A Terrifying Public Speaking Moment Taught the Co-Founder of Square to Honor a Rebellious Spirit of Skepticism Jim McKelvey advises aspirational entrepreneurs to listen to the stories of accomplished people with a healthy dose of skepticism. Listen and learn, to be sure, but don't take anyone else's journey as gospel.

By Catherine Clifford

Opinions expressed by Entrepreneur contributors are their own.

Michael Poncé
Jim McKelvey (L) speaking in Nashville at the entrepreneurship conference, 3686 South.

Jim McKelvey co-founded mobile payments tech giant Square, founded social venture LaunchCode, is a venture capital investor at Cultivation Capital and is a glassblowing artist with works featured in the Smithsonian and the Museum of Modern Art. He is, across almost any number of metrics, a formidable success.

However, McKelvey is not without fear. He got weak knees and sweaty palms when he was asked to take the stage after the iconic General Electric manager, Jack Welch, at a conference in Copenhagen.

"Jack Welch is a legend. He is one of my personal heros, and a super brilliant and nice guy," McKelvey said during the 3686 South conference in Nashville last week. Despite his own remarkable success both in Silicon Valley and in the glassblowing studio, McKelvey felt totally unequipped to follow Welch on stage. "Jack Welch turned around the biggest company on the planet, named manager of the century, nicknamed after a nuclear device: Neutron Jack. How cool do you have to be to be nicknamed after an atomic weapon?"

Related: Square Just Became an Online Lender

McKelvey begged the conference organizers to change the schedule for the program so that he could go before Neutron Jack. The conference organizers refused, professing that the conference programs were already printed. Welch, who is 80, started speaking.

"And this guy sits down on his chair and this guy crushes it! He is awesome! He loses 20 years on stage," McKelvey said. "He is funny, witty, his stories are awesome. He is just killing it."
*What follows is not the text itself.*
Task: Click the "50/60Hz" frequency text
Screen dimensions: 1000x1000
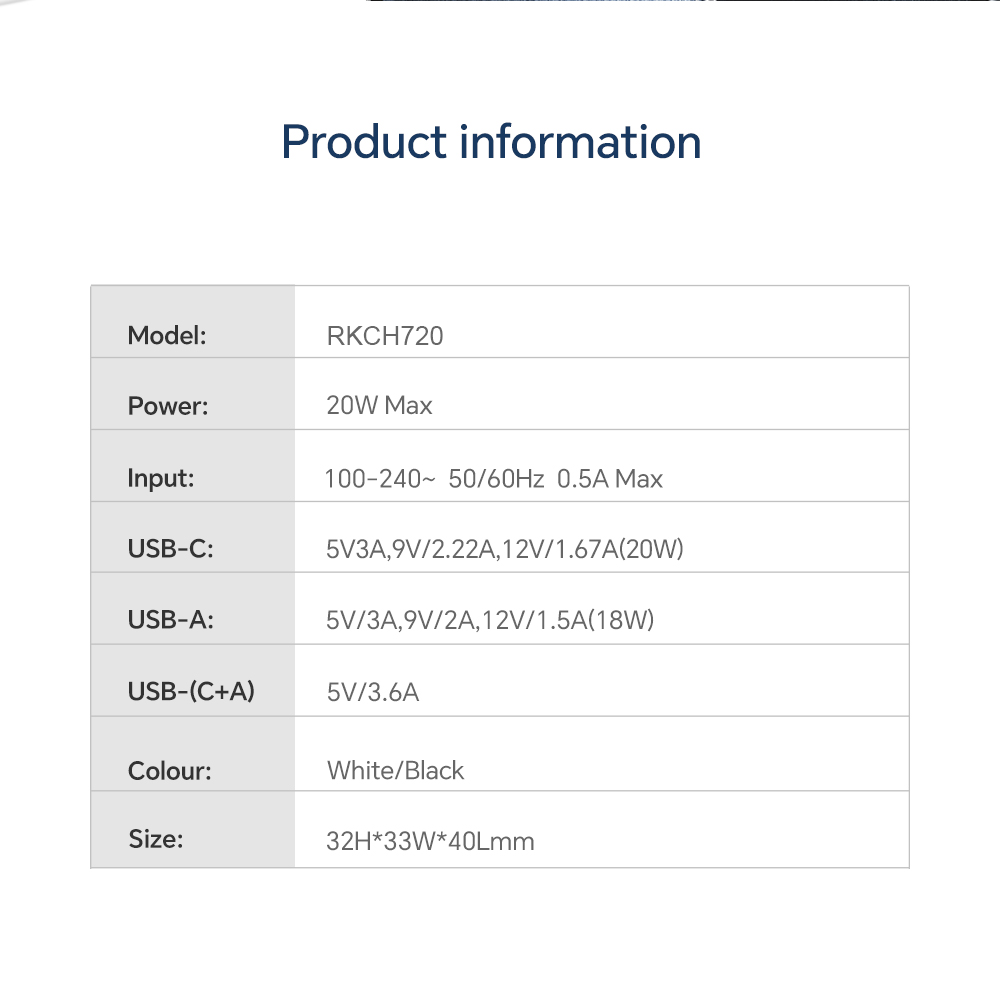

McKelvey's anxiety mounted. Unable to sit still with his fears, McKelvey turned to the gentlemen sitting next to him as he was waiting to go on stage and confessed his mounting anxiety. The Danish fellow says, "Oh, Jack! Here in Copenhagen, we love Jack Welch. We have all read his books. We have all implemented his theories. None of it works!"

McKelvey swung around and did a double take. That moment provided a powerful lesson for McKelvey, and it has affected how he thinks about his own career.

Related: How Jack Dorsey Says He Balances Leading Twitter and Square

"Here's the problem from taking any advice from anyone who has been successful: You don't know how much of it is luck," he said. "I honestly can't tell you how much of the stuff I have done has been because I am really hardworking and smart, which I like to think, or because I was just lucky in that case."

When people are successful, they may end up reverse engineering reasons for their achievements. In reality, however, it may be complicated to replicate that path. If McKelvey has been lucky, he has been exceptionally lucky. Square is worth almost $3 billion.

"Nothing against Jack Welch, but what he did worked for GE at a period of time that was unique. And he has fantastic advice, I love his books, I like the man, he is brilliant," McKelvey said. "And yet, even advice from the manager of the century may not be relevant for somebody is struggling with a problem today. To anyone who is listening, yeah, OK, listen. But listen skeptically."

Catherine Clifford

Senior Entrepreneurship Writer at CNBC

Catherine Clifford is senior entrepreneurship writer at CNBC. She was formerly a senior writer at Entrepreneur.com, the small business reporter at CNNMoney and an assistant in the New York bureau for CNN. Clifford attended Columbia University where she earned a bachelor's degree. She lives in Brooklyn, N.Y. You can follow her on Twitter at @CatClifford.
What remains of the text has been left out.